*** Given records
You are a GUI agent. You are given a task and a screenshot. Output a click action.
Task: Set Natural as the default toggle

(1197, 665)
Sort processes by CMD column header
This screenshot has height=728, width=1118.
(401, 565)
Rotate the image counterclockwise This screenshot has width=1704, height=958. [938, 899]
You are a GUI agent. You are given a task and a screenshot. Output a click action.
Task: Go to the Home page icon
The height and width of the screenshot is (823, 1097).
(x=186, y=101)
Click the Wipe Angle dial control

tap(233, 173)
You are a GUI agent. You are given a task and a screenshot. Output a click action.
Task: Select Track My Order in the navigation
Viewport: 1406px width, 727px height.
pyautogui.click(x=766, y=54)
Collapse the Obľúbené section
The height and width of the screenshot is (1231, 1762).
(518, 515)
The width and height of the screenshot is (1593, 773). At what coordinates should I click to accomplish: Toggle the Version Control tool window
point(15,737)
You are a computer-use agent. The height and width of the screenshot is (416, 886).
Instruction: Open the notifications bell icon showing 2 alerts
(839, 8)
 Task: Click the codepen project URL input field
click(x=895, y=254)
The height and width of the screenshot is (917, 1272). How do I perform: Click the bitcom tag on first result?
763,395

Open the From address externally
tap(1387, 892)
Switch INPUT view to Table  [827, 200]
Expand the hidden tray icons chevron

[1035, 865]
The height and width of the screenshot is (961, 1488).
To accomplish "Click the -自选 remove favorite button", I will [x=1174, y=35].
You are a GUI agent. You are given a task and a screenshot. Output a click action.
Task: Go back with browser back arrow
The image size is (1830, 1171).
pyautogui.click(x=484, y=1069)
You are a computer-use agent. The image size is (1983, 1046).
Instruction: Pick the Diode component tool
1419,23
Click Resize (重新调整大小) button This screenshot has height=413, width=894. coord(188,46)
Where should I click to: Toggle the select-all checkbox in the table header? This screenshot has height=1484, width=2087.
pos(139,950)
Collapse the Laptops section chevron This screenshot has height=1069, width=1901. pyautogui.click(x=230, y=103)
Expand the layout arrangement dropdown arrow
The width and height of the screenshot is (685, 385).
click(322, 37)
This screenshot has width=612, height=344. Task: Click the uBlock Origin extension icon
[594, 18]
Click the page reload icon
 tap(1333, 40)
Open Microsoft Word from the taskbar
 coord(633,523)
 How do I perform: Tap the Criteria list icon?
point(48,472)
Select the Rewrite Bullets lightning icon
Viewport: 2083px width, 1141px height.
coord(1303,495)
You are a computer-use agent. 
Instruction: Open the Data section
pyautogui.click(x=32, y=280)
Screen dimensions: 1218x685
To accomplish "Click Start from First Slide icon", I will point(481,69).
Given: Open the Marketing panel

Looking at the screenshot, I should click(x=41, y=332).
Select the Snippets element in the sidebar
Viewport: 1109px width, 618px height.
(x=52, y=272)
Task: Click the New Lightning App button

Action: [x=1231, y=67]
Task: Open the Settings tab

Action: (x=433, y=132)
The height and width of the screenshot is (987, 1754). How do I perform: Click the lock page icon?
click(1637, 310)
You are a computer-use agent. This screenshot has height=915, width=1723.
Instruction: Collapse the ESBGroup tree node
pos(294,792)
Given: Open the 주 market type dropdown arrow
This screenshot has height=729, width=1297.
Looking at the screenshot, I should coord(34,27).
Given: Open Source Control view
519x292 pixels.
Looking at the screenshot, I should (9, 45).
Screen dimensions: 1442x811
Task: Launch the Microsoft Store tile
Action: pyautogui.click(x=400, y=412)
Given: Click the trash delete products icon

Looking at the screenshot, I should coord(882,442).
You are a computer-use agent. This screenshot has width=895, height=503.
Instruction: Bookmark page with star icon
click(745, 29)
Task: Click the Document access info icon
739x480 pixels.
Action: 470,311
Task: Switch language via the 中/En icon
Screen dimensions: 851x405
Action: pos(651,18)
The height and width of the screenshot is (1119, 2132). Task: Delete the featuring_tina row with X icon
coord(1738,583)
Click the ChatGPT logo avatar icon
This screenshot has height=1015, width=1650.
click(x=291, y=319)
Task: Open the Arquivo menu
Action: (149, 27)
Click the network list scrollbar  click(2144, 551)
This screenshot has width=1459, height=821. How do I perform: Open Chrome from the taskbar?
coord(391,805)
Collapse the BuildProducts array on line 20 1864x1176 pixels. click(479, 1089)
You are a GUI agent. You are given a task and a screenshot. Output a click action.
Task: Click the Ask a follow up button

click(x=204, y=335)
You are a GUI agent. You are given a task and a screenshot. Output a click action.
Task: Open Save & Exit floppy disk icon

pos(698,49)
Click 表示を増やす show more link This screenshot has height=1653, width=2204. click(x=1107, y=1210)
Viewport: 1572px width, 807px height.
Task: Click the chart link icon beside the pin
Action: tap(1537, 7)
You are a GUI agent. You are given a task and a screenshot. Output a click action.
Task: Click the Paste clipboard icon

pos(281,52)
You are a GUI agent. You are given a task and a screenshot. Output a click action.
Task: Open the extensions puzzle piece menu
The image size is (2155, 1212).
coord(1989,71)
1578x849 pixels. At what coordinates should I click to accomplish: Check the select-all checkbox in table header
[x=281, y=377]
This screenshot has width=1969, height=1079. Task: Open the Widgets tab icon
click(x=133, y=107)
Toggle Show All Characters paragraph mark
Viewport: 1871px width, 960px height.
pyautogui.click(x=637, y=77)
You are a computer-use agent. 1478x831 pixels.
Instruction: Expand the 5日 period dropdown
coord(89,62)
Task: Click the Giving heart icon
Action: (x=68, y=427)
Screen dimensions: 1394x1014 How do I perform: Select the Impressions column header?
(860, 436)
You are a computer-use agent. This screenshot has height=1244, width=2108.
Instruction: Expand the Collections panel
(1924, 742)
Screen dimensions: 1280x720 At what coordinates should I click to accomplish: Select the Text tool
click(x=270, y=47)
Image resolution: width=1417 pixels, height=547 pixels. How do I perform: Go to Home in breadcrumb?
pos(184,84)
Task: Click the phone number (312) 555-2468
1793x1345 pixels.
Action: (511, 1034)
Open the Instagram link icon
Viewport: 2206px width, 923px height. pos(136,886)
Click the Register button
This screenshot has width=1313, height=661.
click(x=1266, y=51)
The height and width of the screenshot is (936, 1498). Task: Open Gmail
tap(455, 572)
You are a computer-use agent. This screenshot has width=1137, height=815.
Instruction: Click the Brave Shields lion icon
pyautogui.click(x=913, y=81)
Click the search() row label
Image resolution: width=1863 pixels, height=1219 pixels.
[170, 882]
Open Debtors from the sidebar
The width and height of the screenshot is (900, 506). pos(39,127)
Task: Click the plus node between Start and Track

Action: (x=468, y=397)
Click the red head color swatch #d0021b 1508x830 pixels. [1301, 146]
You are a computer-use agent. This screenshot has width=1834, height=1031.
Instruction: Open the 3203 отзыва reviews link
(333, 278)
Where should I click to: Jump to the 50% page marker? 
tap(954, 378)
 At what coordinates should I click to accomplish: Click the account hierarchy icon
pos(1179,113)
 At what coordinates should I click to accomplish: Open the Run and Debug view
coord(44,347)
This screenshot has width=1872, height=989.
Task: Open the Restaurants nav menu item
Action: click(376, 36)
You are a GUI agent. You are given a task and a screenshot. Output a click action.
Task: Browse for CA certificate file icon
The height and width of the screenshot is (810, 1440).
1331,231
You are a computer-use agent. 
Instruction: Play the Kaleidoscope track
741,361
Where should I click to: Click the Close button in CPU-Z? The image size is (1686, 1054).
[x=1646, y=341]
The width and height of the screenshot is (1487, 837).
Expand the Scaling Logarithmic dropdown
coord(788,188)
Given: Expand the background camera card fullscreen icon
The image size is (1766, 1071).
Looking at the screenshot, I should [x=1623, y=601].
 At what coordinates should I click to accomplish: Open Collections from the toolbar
******
▶ _Assigned task_: The data above should be reproduced in full and exactly.

▶ _The answer_:
You are a GUI agent. You are given a task and a screenshot. Output a click action.
Task: Set Natural as the default toggle

(1197, 665)
Sort processes by CMD column header
This screenshot has height=728, width=1118.
(401, 565)
Rotate the image counterclockwise This screenshot has width=1704, height=958. [938, 899]
You are a GUI agent. You are given a task and a screenshot. Output a click action.
Task: Go to the Home page icon
The height and width of the screenshot is (823, 1097).
(x=186, y=101)
Click the Wipe Angle dial control

tap(233, 173)
You are a GUI agent. You are given a task and a screenshot. Output a click action.
Task: Select Track My Order in the navigation
Viewport: 1406px width, 727px height.
pyautogui.click(x=766, y=54)
Collapse the Obľúbené section
The height and width of the screenshot is (1231, 1762).
(518, 515)
The width and height of the screenshot is (1593, 773). At what coordinates should I click to accomplish: Toggle the Version Control tool window
point(15,737)
You are a computer-use agent. The height and width of the screenshot is (416, 886).
Instruction: Open the notifications bell icon showing 2 alerts
(839, 8)
 Task: Click the codepen project URL input field
click(x=895, y=254)
The height and width of the screenshot is (917, 1272). How do I perform: Click the bitcom tag on first result?
763,395

Open the From address externally
tap(1387, 892)
Switch INPUT view to Table  [827, 200]
Expand the hidden tray icons chevron

[1035, 865]
The height and width of the screenshot is (961, 1488).
To accomplish "Click the -自选 remove favorite button", I will [x=1174, y=35].
You are a GUI agent. You are given a task and a screenshot. Output a click action.
Task: Go back with browser back arrow
The image size is (1830, 1171).
pyautogui.click(x=484, y=1069)
You are a computer-use agent. The image size is (1983, 1046).
Instruction: Pick the Diode component tool
1419,23
Click Resize (重新调整大小) button This screenshot has height=413, width=894. coord(188,46)
Where should I click to: Toggle the select-all checkbox in the table header? This screenshot has height=1484, width=2087.
pos(139,950)
Collapse the Laptops section chevron This screenshot has height=1069, width=1901. pyautogui.click(x=230, y=103)
Expand the layout arrangement dropdown arrow
The width and height of the screenshot is (685, 385).
click(322, 37)
This screenshot has width=612, height=344. Task: Click the uBlock Origin extension icon
[594, 18]
Click the page reload icon
 tap(1333, 40)
Open Microsoft Word from the taskbar
 coord(633,523)
 How do I perform: Tap the Criteria list icon?
point(48,472)
Select the Rewrite Bullets lightning icon
Viewport: 2083px width, 1141px height.
coord(1303,495)
You are a computer-use agent. 
Instruction: Open the Data section
pyautogui.click(x=32, y=280)
Screen dimensions: 1218x685
To accomplish "Click Start from First Slide icon", I will point(481,69).
Given: Open the Marketing panel

Looking at the screenshot, I should click(x=41, y=332).
Select the Snippets element in the sidebar
Viewport: 1109px width, 618px height.
(x=52, y=272)
Task: Click the New Lightning App button

Action: [x=1231, y=67]
Task: Open the Settings tab

Action: (x=433, y=132)
The height and width of the screenshot is (987, 1754). How do I perform: Click the lock page icon?
click(1637, 310)
You are a computer-use agent. This screenshot has height=915, width=1723.
Instruction: Collapse the ESBGroup tree node
pos(294,792)
Given: Open the 주 market type dropdown arrow
This screenshot has height=729, width=1297.
Looking at the screenshot, I should coord(34,27).
Given: Open Source Control view
519x292 pixels.
Looking at the screenshot, I should (9, 45).
Screen dimensions: 1442x811
Task: Launch the Microsoft Store tile
Action: pyautogui.click(x=400, y=412)
Given: Click the trash delete products icon

Looking at the screenshot, I should coord(882,442).
You are a computer-use agent. This screenshot has width=895, height=503.
Instruction: Bookmark page with star icon
click(745, 29)
Task: Click the Document access info icon
739x480 pixels.
Action: 470,311
Task: Switch language via the 中/En icon
Screen dimensions: 851x405
Action: pos(651,18)
The height and width of the screenshot is (1119, 2132). Task: Delete the featuring_tina row with X icon
coord(1738,583)
Click the ChatGPT logo avatar icon
This screenshot has height=1015, width=1650.
click(x=291, y=319)
Task: Open the Arquivo menu
Action: (149, 27)
Click the network list scrollbar  click(2144, 551)
This screenshot has width=1459, height=821. How do I perform: Open Chrome from the taskbar?
coord(391,805)
Collapse the BuildProducts array on line 20 1864x1176 pixels. click(479, 1089)
You are a GUI agent. You are given a task and a screenshot. Output a click action.
Task: Click the Ask a follow up button

click(x=204, y=335)
You are a GUI agent. You are given a task and a screenshot. Output a click action.
Task: Open Save & Exit floppy disk icon

pos(698,49)
Click 表示を増やす show more link This screenshot has height=1653, width=2204. click(x=1107, y=1210)
Viewport: 1572px width, 807px height.
Task: Click the chart link icon beside the pin
Action: tap(1537, 7)
You are a GUI agent. You are given a task and a screenshot. Output a click action.
Task: Click the Paste clipboard icon

pos(281,52)
You are a GUI agent. You are given a task and a screenshot. Output a click action.
Task: Open the extensions puzzle piece menu
The image size is (2155, 1212).
coord(1989,71)
1578x849 pixels. At what coordinates should I click to accomplish: Check the select-all checkbox in table header
[x=281, y=377]
This screenshot has width=1969, height=1079. Task: Open the Widgets tab icon
click(x=133, y=107)
Toggle Show All Characters paragraph mark
Viewport: 1871px width, 960px height.
pyautogui.click(x=637, y=77)
You are a computer-use agent. 1478x831 pixels.
Instruction: Expand the 5日 period dropdown
coord(89,62)
Task: Click the Giving heart icon
Action: (x=68, y=427)
Screen dimensions: 1394x1014 How do I perform: Select the Impressions column header?
(860, 436)
You are a computer-use agent. This screenshot has height=1244, width=2108.
Instruction: Expand the Collections panel
(1924, 742)
Screen dimensions: 1280x720 At what coordinates should I click to accomplish: Select the Text tool
click(x=270, y=47)
Image resolution: width=1417 pixels, height=547 pixels. How do I perform: Go to Home in breadcrumb?
pos(184,84)
Task: Click the phone number (312) 555-2468
1793x1345 pixels.
Action: (511, 1034)
Open the Instagram link icon
Viewport: 2206px width, 923px height. pos(136,886)
Click the Register button
This screenshot has width=1313, height=661.
click(x=1266, y=51)
The height and width of the screenshot is (936, 1498). Task: Open Gmail
tap(455, 572)
You are a computer-use agent. This screenshot has width=1137, height=815.
Instruction: Click the Brave Shields lion icon
pyautogui.click(x=913, y=81)
Click the search() row label
Image resolution: width=1863 pixels, height=1219 pixels.
[170, 882]
Open Debtors from the sidebar
The width and height of the screenshot is (900, 506). pos(39,127)
Task: Click the plus node between Start and Track

Action: (x=468, y=397)
Click the red head color swatch #d0021b 1508x830 pixels. [1301, 146]
You are a computer-use agent. This screenshot has width=1834, height=1031.
Instruction: Open the 3203 отзыва reviews link
(333, 278)
Where should I click to: Jump to the 50% page marker? 
tap(954, 378)
 At what coordinates should I click to accomplish: Click the account hierarchy icon
pos(1179,113)
 At what coordinates should I click to accomplish: Open the Run and Debug view
coord(44,347)
This screenshot has width=1872, height=989.
Task: Open the Restaurants nav menu item
Action: click(376, 36)
You are a GUI agent. You are given a task and a screenshot. Output a click action.
Task: Browse for CA certificate file icon
The height and width of the screenshot is (810, 1440).
1331,231
You are a computer-use agent. 
Instruction: Play the Kaleidoscope track
741,361
Where should I click to: Click the Close button in CPU-Z? The image size is (1686, 1054).
[x=1646, y=341]
The width and height of the screenshot is (1487, 837).
Expand the Scaling Logarithmic dropdown
coord(788,188)
Given: Expand the background camera card fullscreen icon
The image size is (1766, 1071).
Looking at the screenshot, I should [x=1623, y=601].
 At what coordinates should I click to accomplish: Open Collections from the toolbar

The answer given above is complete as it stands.